## Task item
Copy each of the records exactly.

"""

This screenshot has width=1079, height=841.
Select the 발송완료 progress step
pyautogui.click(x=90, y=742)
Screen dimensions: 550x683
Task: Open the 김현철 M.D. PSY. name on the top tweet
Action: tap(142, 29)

"""

## Your response
This screenshot has width=1079, height=841.
Select the 발송완료 progress step
pyautogui.click(x=90, y=742)
Screen dimensions: 550x683
Task: Open the 김현철 M.D. PSY. name on the top tweet
Action: tap(142, 29)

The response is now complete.